**TASK INSTRUCTIONS**
Repeat the lines between the one holding "Click response search settings gear icon" and the one holding "(x=34, y=244)", inclusive.

**THE INPUT**
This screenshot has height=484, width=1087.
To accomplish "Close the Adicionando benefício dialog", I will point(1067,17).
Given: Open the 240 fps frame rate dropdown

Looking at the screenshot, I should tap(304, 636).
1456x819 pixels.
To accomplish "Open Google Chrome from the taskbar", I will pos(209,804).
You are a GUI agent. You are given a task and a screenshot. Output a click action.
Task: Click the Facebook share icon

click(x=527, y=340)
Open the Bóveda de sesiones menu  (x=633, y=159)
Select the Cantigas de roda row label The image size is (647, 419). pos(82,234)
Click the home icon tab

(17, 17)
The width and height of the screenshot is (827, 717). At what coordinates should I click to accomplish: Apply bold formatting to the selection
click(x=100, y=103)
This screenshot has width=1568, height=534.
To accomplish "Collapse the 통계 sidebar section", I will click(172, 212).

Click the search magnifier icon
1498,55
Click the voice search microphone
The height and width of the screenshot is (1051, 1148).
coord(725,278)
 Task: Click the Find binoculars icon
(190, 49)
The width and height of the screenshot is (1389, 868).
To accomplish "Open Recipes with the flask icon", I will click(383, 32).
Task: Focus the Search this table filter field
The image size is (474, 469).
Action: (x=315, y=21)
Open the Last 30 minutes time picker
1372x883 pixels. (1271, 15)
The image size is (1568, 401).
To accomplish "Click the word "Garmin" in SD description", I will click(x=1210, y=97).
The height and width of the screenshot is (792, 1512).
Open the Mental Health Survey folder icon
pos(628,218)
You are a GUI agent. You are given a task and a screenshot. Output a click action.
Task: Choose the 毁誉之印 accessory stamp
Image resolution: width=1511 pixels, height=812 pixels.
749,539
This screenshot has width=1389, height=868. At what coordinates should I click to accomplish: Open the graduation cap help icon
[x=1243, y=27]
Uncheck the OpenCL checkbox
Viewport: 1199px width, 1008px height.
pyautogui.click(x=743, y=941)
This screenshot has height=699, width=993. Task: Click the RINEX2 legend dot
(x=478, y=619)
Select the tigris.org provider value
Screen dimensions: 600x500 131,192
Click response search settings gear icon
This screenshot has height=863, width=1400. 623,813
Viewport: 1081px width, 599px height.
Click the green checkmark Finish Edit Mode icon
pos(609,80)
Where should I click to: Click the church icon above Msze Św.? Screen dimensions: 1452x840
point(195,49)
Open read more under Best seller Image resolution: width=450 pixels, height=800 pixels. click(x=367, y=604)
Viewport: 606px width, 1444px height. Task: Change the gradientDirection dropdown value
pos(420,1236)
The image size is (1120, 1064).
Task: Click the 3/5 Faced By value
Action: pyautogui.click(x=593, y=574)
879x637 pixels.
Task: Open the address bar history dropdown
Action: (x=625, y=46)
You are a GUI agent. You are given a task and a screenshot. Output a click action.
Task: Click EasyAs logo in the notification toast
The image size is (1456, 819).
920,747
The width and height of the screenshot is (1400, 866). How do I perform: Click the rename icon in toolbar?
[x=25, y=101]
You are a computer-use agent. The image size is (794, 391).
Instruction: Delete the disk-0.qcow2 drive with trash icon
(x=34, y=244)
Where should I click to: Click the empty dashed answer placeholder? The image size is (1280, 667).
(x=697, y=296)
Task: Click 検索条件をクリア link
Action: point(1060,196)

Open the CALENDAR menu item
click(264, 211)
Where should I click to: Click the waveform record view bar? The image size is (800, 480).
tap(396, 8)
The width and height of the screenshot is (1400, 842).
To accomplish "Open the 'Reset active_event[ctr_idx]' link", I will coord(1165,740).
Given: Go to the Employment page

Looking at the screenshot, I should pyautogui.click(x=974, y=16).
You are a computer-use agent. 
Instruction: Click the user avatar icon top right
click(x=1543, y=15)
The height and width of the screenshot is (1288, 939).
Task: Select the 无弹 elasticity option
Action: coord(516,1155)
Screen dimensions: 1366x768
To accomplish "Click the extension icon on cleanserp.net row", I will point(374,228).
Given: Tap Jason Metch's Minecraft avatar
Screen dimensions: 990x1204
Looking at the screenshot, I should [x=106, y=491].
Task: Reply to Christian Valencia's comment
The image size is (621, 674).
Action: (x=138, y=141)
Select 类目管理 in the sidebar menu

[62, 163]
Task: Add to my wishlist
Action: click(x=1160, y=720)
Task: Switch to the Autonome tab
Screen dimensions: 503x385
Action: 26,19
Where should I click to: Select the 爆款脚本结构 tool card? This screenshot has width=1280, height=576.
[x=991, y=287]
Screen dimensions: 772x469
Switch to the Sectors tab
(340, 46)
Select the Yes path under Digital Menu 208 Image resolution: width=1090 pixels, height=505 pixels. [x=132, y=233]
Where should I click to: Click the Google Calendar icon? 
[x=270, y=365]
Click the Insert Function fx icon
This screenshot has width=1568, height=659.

**OUTPUT OF THE EXERCISE**
Click response search settings gear icon
This screenshot has height=863, width=1400. 623,813
Viewport: 1081px width, 599px height.
Click the green checkmark Finish Edit Mode icon
pos(609,80)
Where should I click to: Click the church icon above Msze Św.? Screen dimensions: 1452x840
point(195,49)
Open read more under Best seller Image resolution: width=450 pixels, height=800 pixels. click(x=367, y=604)
Viewport: 606px width, 1444px height. Task: Change the gradientDirection dropdown value
pos(420,1236)
The image size is (1120, 1064).
Task: Click the 3/5 Faced By value
Action: pyautogui.click(x=593, y=574)
879x637 pixels.
Task: Open the address bar history dropdown
Action: (x=625, y=46)
You are a GUI agent. You are given a task and a screenshot. Output a click action.
Task: Click EasyAs logo in the notification toast
The image size is (1456, 819).
920,747
The width and height of the screenshot is (1400, 866). How do I perform: Click the rename icon in toolbar?
[x=25, y=101]
You are a computer-use agent. The image size is (794, 391).
Instruction: Delete the disk-0.qcow2 drive with trash icon
(x=34, y=244)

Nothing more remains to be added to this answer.